What is interesting about the ED is how each patient has a new and unique medical complaint and no two charts are ever alike. You could be in one room seeing a NSTEMI patient with chest pain and all the associated red flags and walk out the door to a hallway patient with toe pain that has been ongoing for 20 years. The experiences you gain while working alongside providers is incomparable to any other pre-med/pre-PA experience. Not only are you learning the basics of charting and medical documentation that will be a skill you’ll need every day in your medical career, but you also create mentorships with the providers that help guide you through your application process. Being in the ED, the patient encounter allows you to observe valuable skills of patient care, bedside manners, and patient advocacy as well as learning tidbits of medicine from each patient experience.

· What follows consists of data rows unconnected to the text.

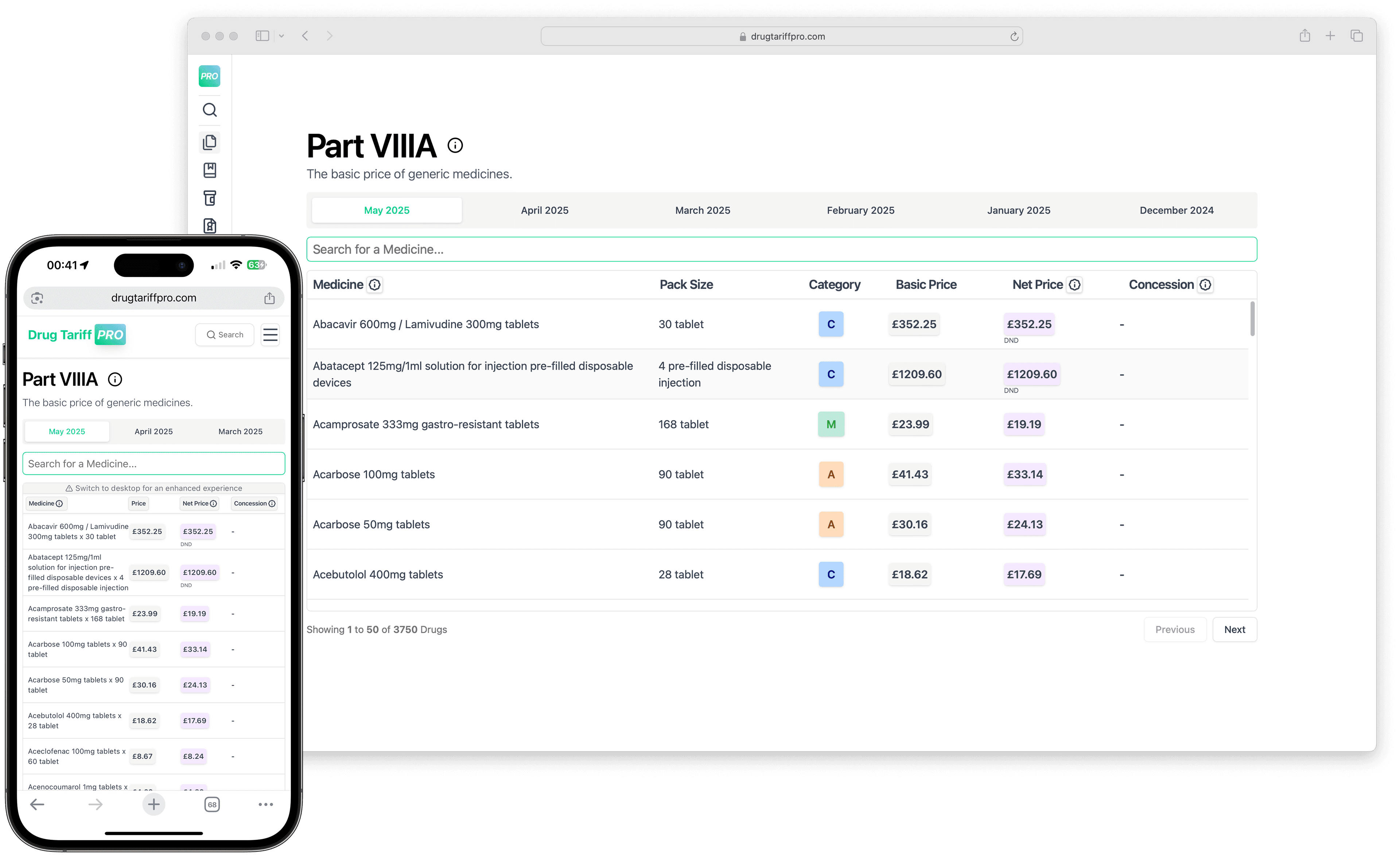1400x855 pixels.
Task: Open the search icon in the sidebar
Action: click(x=210, y=110)
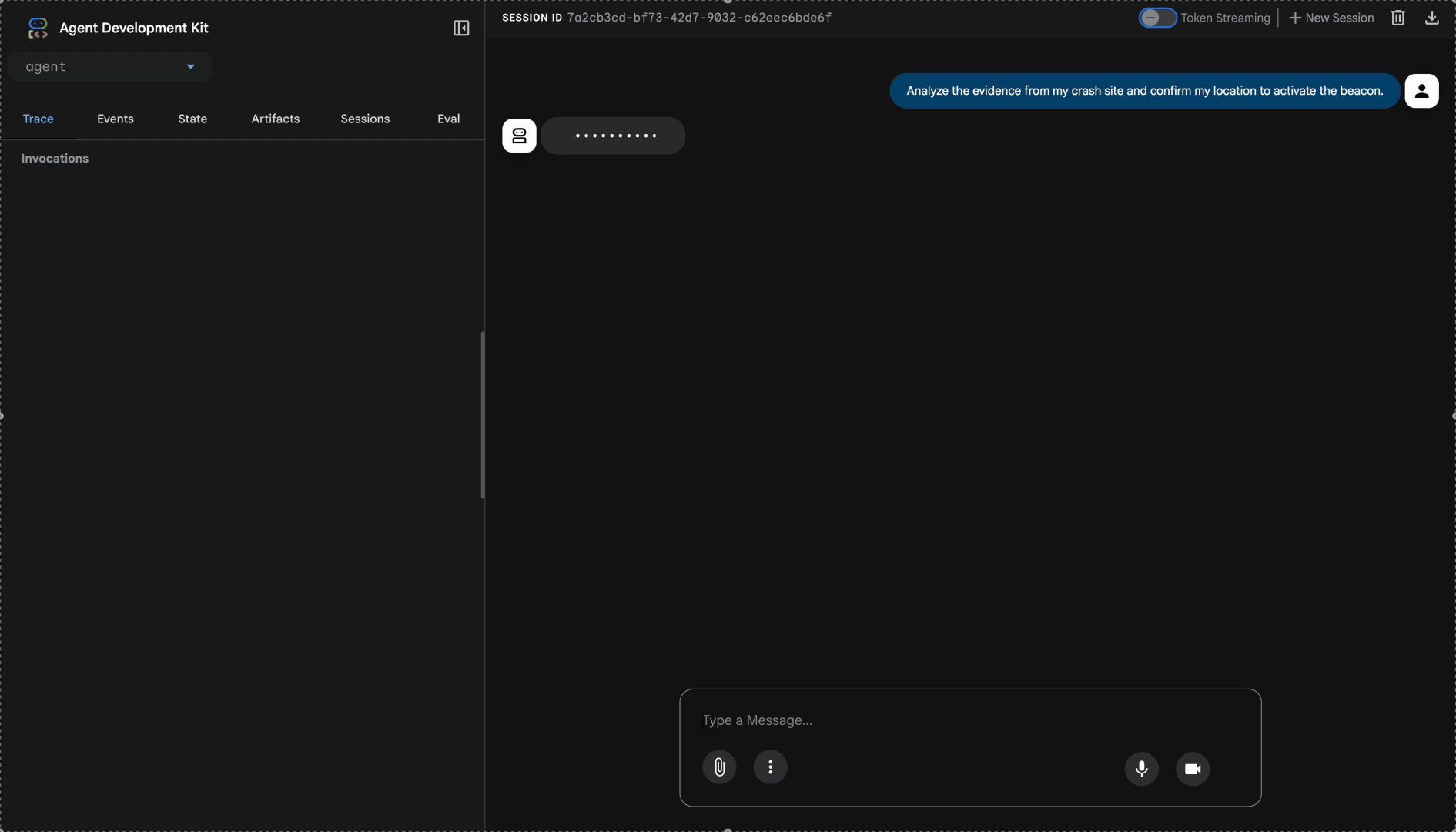Open the agent dropdown chevron arrow

[189, 67]
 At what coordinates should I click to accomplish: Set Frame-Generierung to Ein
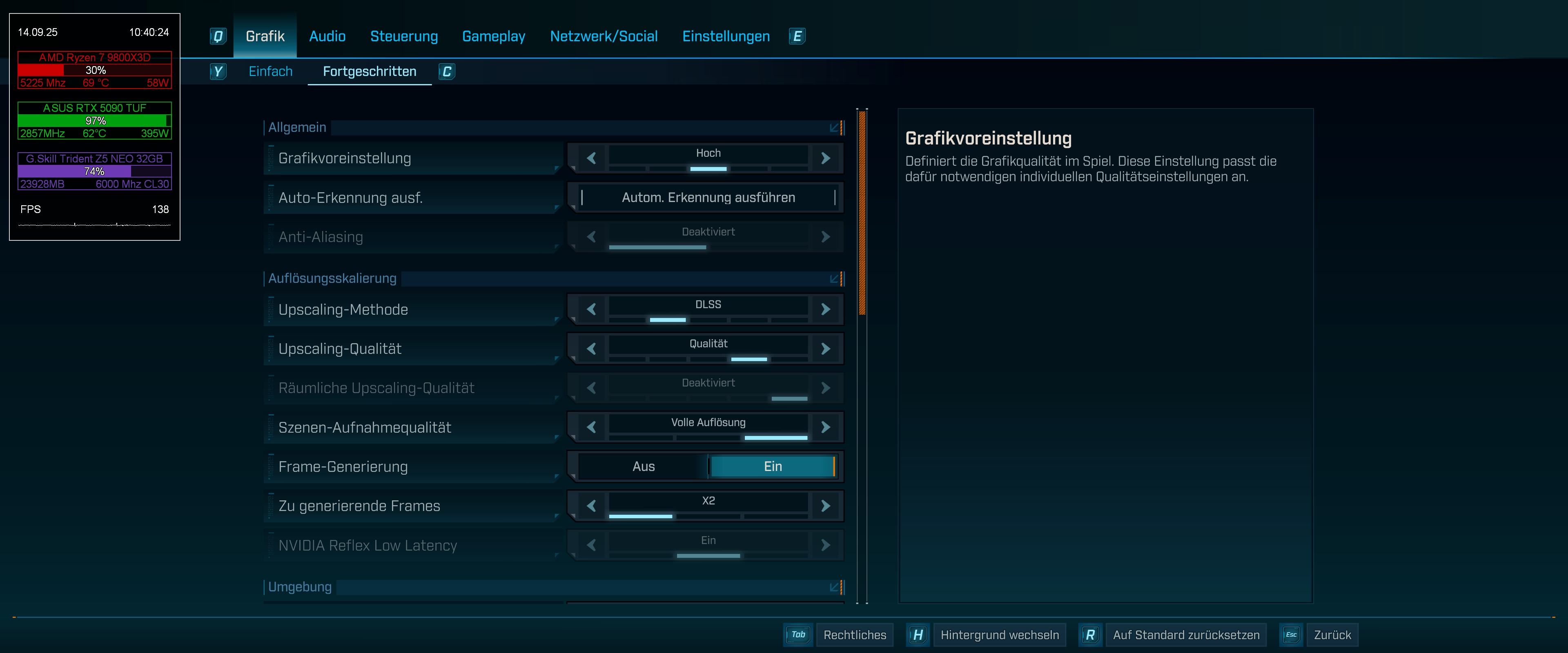click(773, 467)
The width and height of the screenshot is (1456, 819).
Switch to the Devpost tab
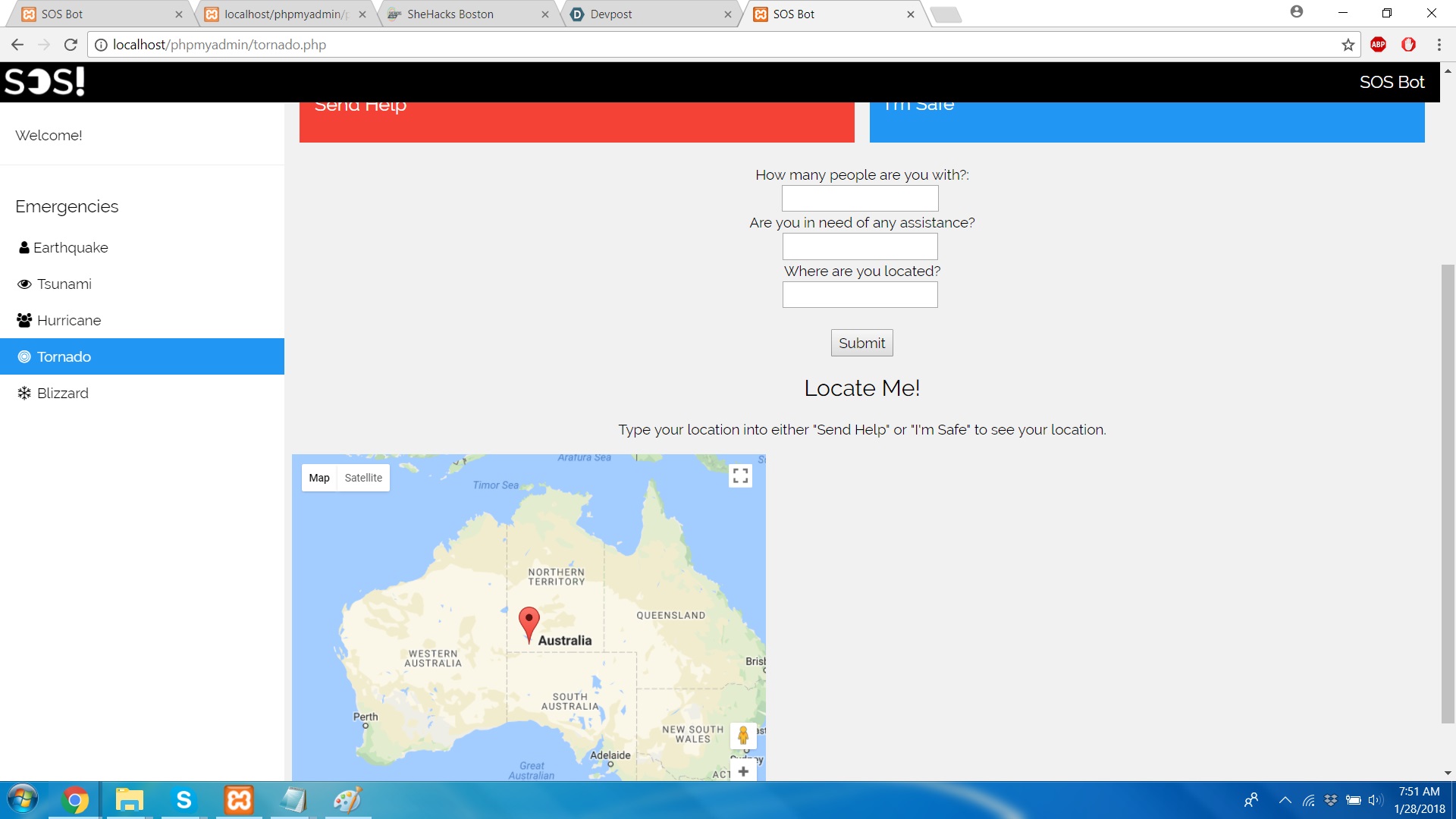610,14
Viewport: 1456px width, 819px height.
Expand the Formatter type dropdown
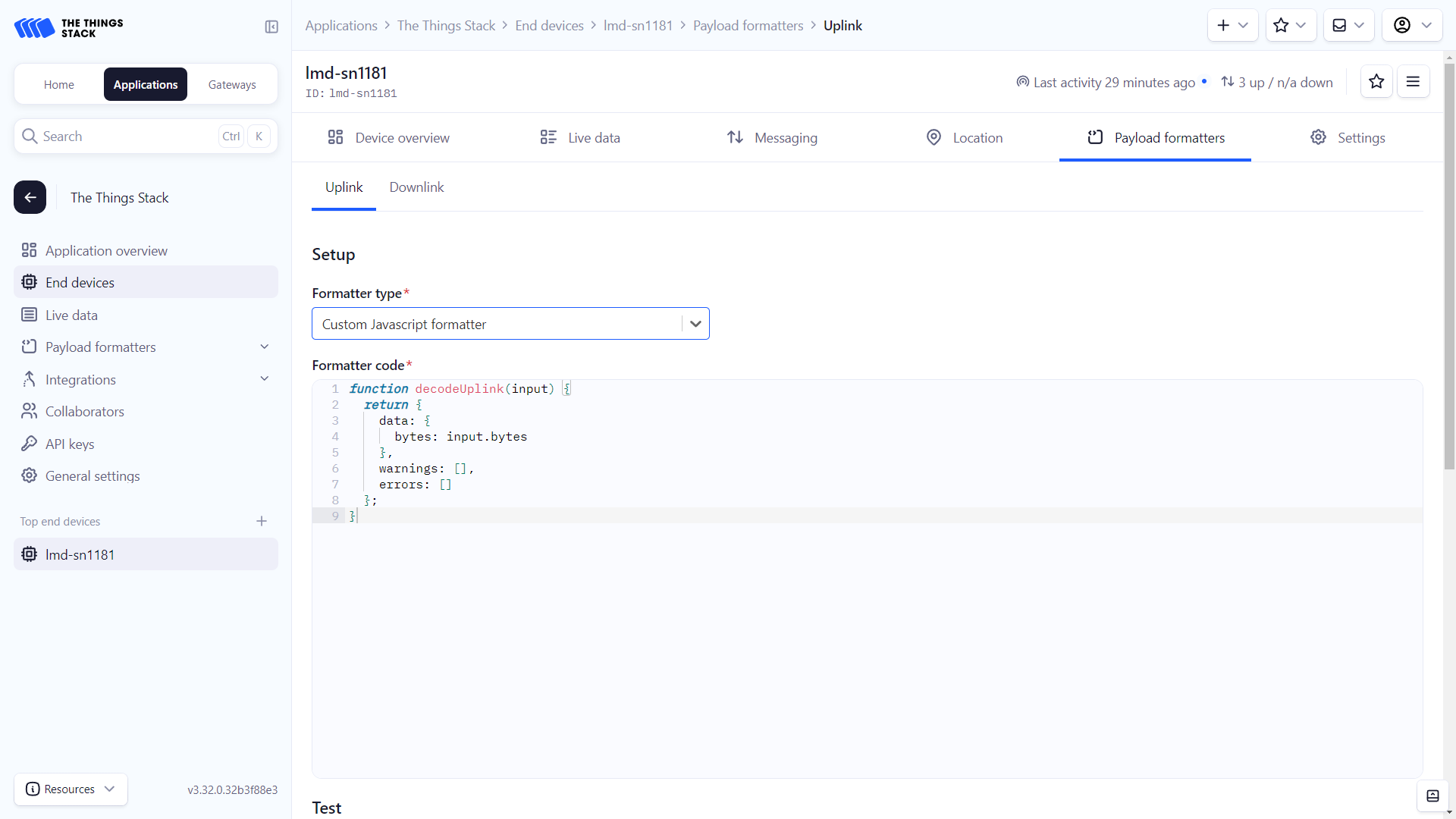pos(695,324)
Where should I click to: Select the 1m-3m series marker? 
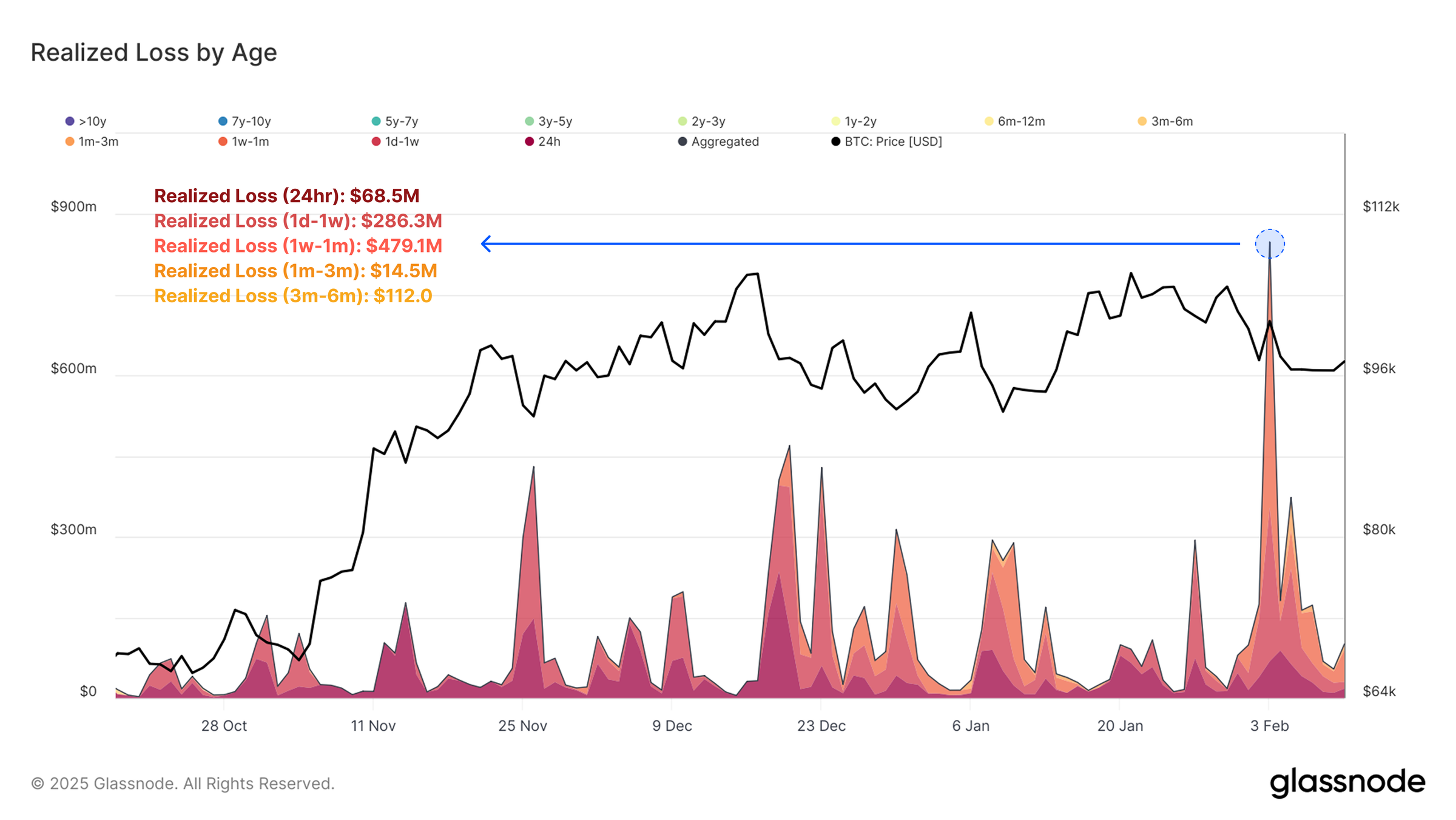pyautogui.click(x=69, y=141)
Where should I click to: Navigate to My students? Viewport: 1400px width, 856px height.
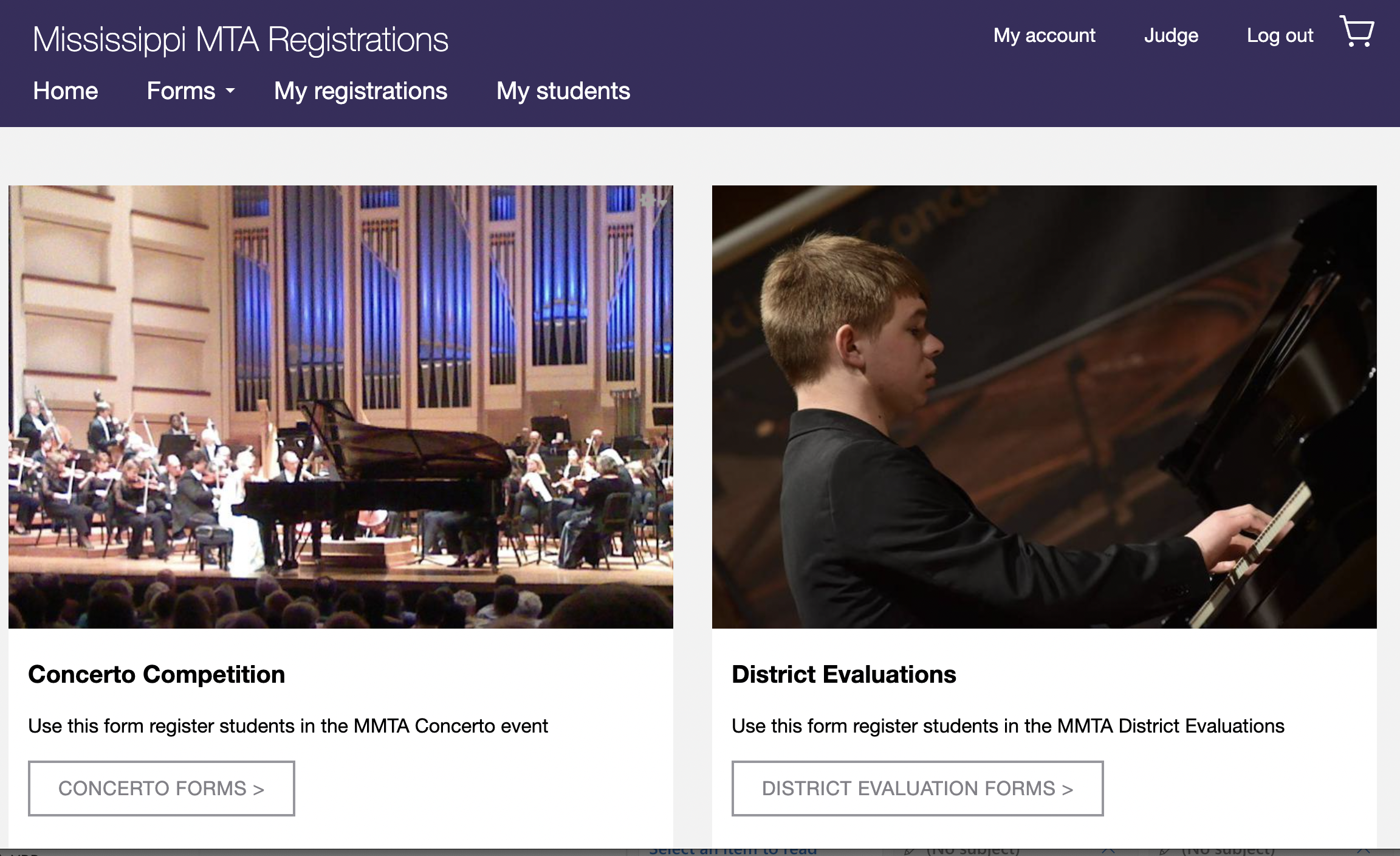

After 10 hours on shift in the Adult ED, seeing on average 20 patients, writing approximately ten thousand words consisting of the patient’s story of why they are in our ED, filling out physical exams, and writing up the patient’s plan as told by the provider, the PM scribes begin their shift. Over the shift, I have worked with 2-6 providers from attending physicians, residents, nurse practitioners, and physician assistants. I’ve learned at least one more tidbit of medicine from evaluating chest x-rays or understanding how we treat DKA. There are good shifts and bad shifts, and shifts that are physically and emotionally draining, but overall all shifts are rewarding and are confirmation that I want to pursue a career in medicine.